INFORMATION GIVEN:
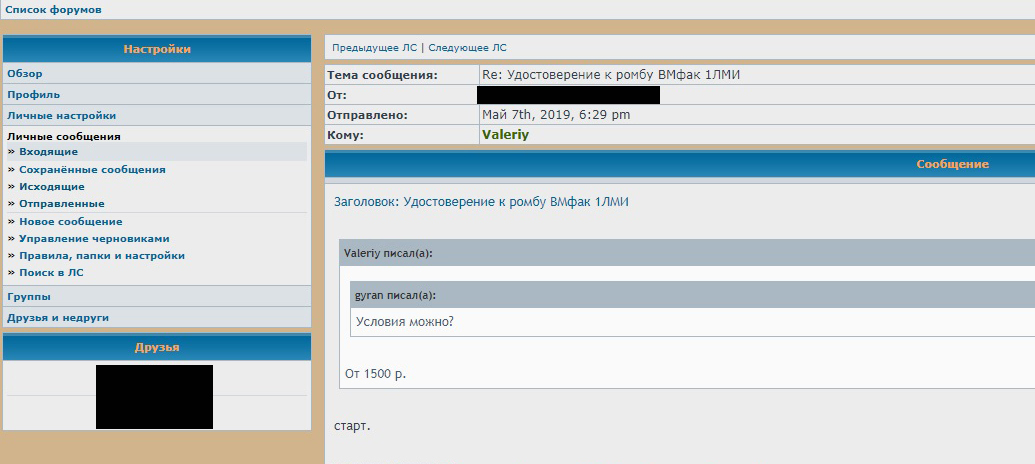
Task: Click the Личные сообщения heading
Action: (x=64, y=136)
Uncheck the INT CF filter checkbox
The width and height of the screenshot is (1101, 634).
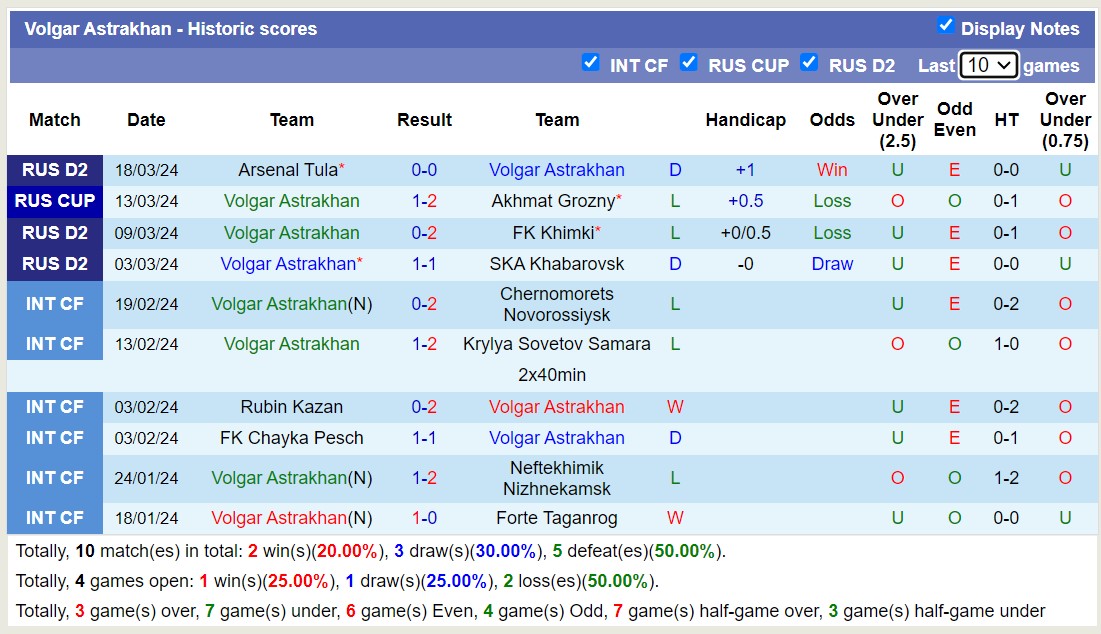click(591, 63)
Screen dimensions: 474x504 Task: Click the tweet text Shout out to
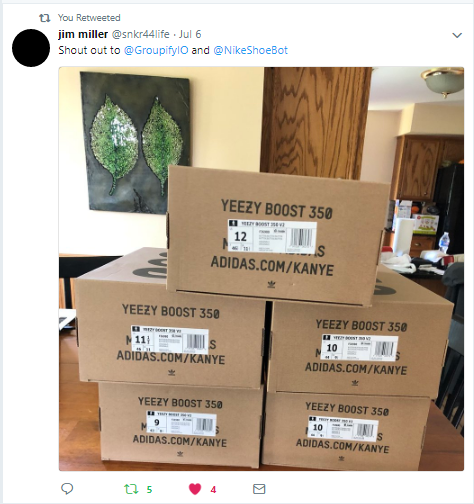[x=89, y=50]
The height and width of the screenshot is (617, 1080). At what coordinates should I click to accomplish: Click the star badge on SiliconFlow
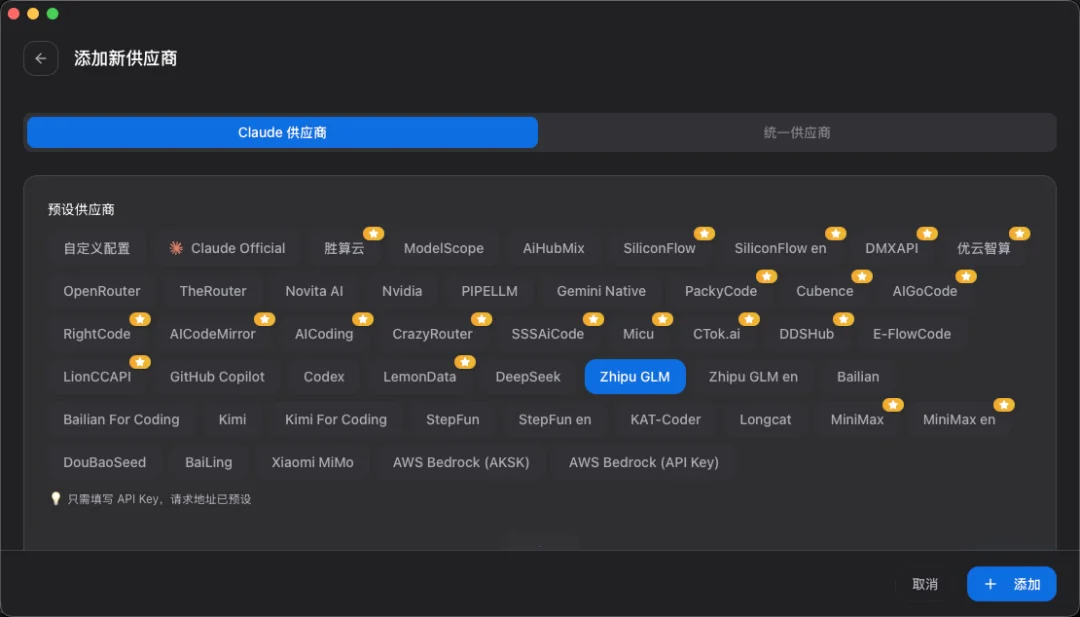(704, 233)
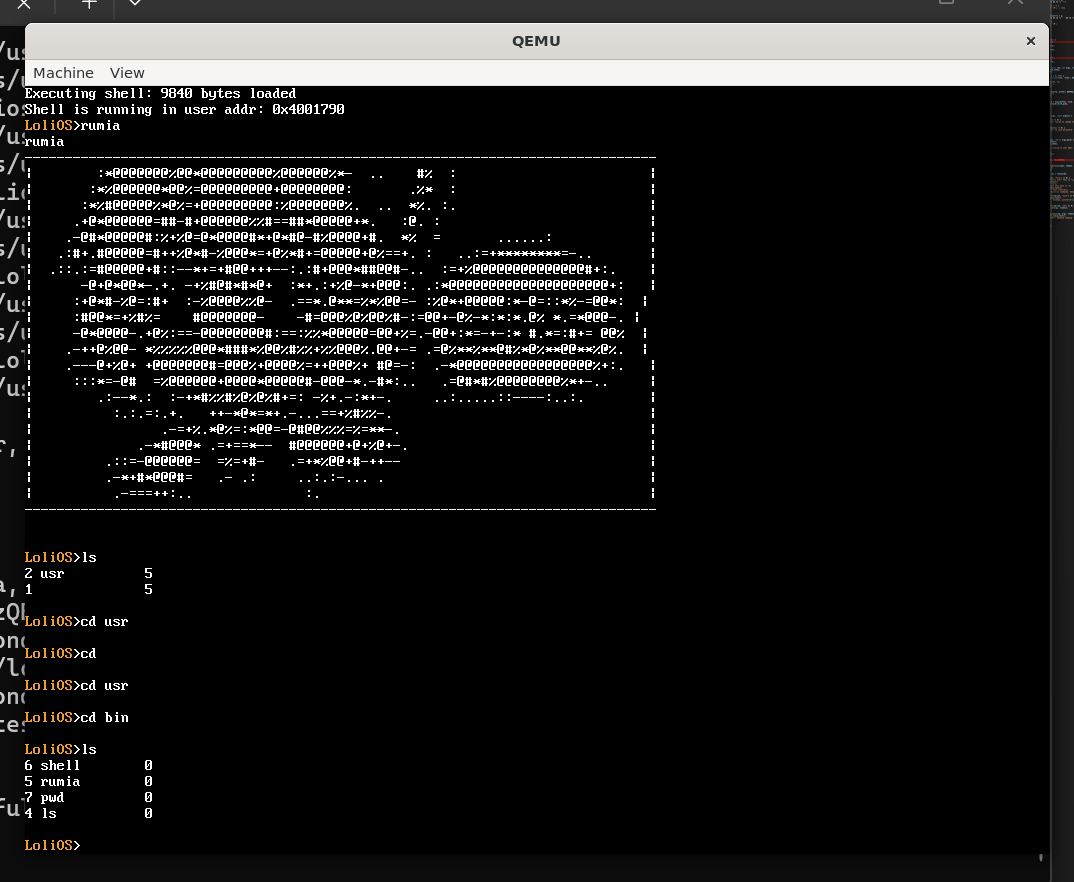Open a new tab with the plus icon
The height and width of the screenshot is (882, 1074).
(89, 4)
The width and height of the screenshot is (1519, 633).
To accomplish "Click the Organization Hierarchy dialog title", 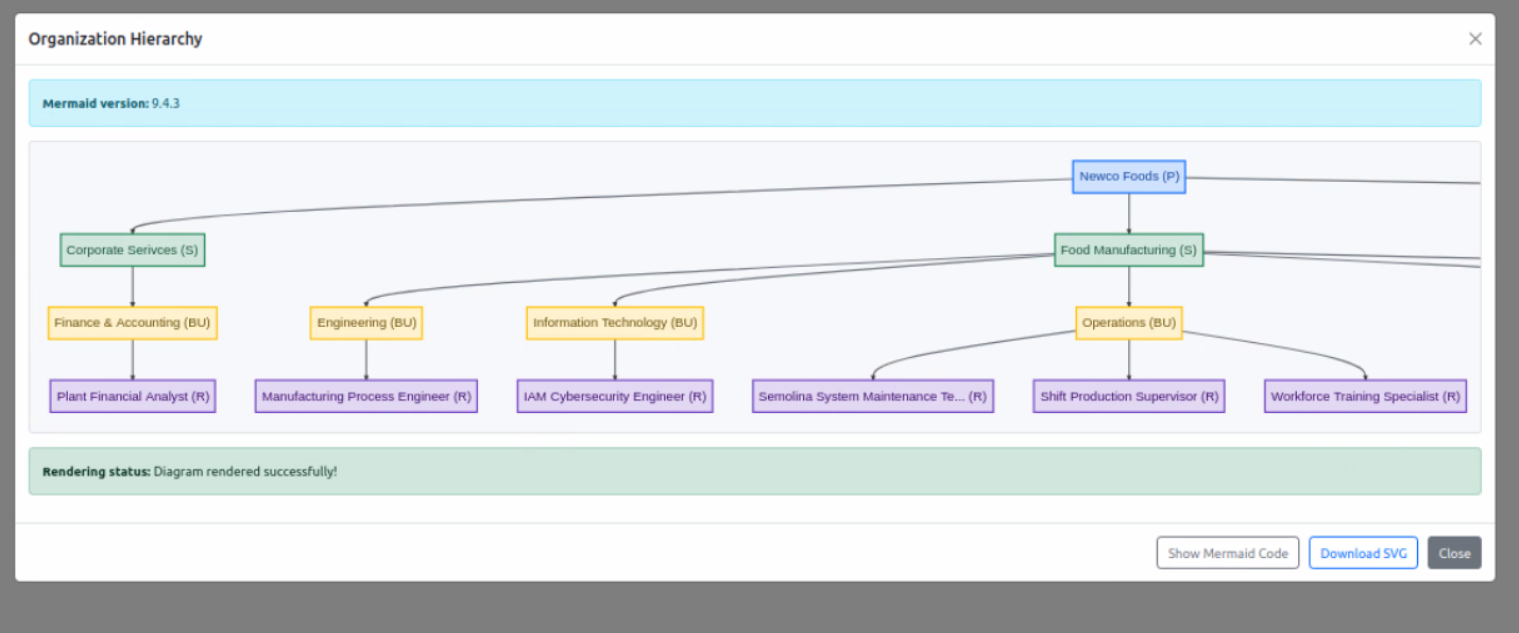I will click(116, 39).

ACTION ITEM: Return, exactly as they stand, the lines above from the one with "The height and width of the screenshot is (617, 1080)." to the one with "The width and height of the screenshot is (1519, 633).", omitting any pictures among them.

TASK RESPONSE:
The height and width of the screenshot is (617, 1080). At what coordinates should I click to accomplish: Click the star badge on SiliconFlow
(704, 233)
Open a new tab with the plus icon
The height and width of the screenshot is (882, 1074).
(89, 4)
The width and height of the screenshot is (1519, 633).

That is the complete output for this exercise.